TIMMINS -- Now that the snow is finally gone in Timmins, there's a layer of litter in many places around town that Rick Cecconi would like to see get cleaned up.

"Timmins has really become a filthy area. The litter is unbelievable. Businesses should have to step up to the plate, clean their lots," said Cecconi as he swept up debris along the Ontario Northland Railway trail.  It's one that runs behind a number of eateries and businesses. 

It's his second attempt this week, trying to clean the area up.

"Cause it's one of the worst places for litter in Timmins," he said.

Cecconi and his wife Debbie are avid walkers, and he says everywhere they go, they see all kinds of debris on both public and private properties.

The Timmins Chamber of Commerce launched a business community clean up initiative at the end of May, but as of June 2, only three businesses have registered and Friday is the deadline. All participants will have their businesses entered into a draw for a free staff lunch, sponsored by Newmont Porcupine.

"When things are clean, people feel better about themselves; they feel better about their businesses; it helps the business community," said Val Venneri, president of the Timmins Chamber of Commerce.
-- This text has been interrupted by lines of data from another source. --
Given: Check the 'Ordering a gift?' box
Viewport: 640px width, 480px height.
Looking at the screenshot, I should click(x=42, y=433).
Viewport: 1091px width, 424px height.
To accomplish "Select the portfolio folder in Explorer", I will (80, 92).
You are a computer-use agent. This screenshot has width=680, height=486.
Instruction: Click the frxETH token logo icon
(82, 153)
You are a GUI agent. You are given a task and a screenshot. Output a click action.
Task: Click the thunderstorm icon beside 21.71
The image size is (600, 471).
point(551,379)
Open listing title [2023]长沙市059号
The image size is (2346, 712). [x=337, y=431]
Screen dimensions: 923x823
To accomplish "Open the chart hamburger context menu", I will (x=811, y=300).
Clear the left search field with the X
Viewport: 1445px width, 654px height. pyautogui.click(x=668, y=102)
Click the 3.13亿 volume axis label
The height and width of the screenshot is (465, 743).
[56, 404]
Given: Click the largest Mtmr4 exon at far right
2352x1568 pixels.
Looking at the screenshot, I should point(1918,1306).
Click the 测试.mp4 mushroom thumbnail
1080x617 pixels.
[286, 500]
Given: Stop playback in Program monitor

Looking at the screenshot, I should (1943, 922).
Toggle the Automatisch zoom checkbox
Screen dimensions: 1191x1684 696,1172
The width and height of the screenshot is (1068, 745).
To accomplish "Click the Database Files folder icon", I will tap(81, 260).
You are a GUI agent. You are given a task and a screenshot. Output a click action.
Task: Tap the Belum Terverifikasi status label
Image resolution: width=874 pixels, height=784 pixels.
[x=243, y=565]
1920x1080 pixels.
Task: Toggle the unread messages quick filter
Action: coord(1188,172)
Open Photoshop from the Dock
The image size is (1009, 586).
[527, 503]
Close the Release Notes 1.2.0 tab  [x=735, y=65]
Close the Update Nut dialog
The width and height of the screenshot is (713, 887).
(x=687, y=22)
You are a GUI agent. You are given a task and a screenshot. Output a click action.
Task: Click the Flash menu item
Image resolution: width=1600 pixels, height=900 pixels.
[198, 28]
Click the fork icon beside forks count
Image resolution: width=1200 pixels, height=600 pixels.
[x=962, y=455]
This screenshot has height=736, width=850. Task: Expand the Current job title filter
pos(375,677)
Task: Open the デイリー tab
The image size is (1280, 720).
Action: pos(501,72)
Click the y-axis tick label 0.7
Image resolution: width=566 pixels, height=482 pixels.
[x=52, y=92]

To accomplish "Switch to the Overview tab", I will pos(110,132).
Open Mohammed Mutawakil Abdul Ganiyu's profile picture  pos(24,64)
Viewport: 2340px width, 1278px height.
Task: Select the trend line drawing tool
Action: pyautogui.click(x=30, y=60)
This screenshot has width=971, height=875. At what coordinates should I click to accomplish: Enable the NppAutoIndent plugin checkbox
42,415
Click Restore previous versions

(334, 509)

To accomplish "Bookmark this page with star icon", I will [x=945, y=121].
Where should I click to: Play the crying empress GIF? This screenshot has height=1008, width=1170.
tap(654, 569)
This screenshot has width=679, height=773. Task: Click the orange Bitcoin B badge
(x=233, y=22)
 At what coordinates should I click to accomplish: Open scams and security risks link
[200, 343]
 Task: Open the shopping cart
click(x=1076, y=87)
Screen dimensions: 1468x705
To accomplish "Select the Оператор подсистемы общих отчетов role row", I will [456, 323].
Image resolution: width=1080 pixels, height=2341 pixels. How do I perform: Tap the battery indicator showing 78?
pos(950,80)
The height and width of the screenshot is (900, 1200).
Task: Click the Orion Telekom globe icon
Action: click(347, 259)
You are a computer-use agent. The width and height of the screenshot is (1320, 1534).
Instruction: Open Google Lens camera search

The city has a portal page on its website where people can file online complaints about illegal dumping, or dirty properties. 

"We have been able to track down residents who throw like bags of garbage, cause sometimes there's evidence in there that allows us to find out who the property owner was, or who the garbage owner was, but it is difficult if you actually don't catch them in the act,“ explained Steph Palmateer, clerk for the City of Timmins.

Palmateer said since March 1, six charges have been laid against people dumping illegally on city lands.

And when it comes to discarded mattresses, the city has just started a new recycling pilot program.

"We have an exceptional amount of mattresses and box springs that enter our landfill, and we saw it as an opportunity to divert more materials from the landfill," said Christina Beaton, environmental coordinator for the city of Timmins.

 "And they often wreak havoc on the equipment. They're hard to compact. Springs will get caught up in the equipment," said Beaton.

All mattresses and box springs will be accepted, but only clean ones will get recycled. There's a fifteen dollar charge per unit to cover the cost of the six-month program. Soiled or wet mattresses are not eligible for the program and will be directed to the landfill, but will be charged for processing.

Perhaps an old mattress that's been dumped off near the Gillies Lake Conservation area can be collected by volunteers since Cecconi has decided to relaunch a volunteer group he began in 2007 and ran for 3 years.

"I'm gonna reboot ‘TimminsGetClean’ a little bit; open up a Facebook section; hope we can organize a few small cleanups," he said.

Cecconi says if people want a cleaner city, then everybody has to do a little bit to make the city look better.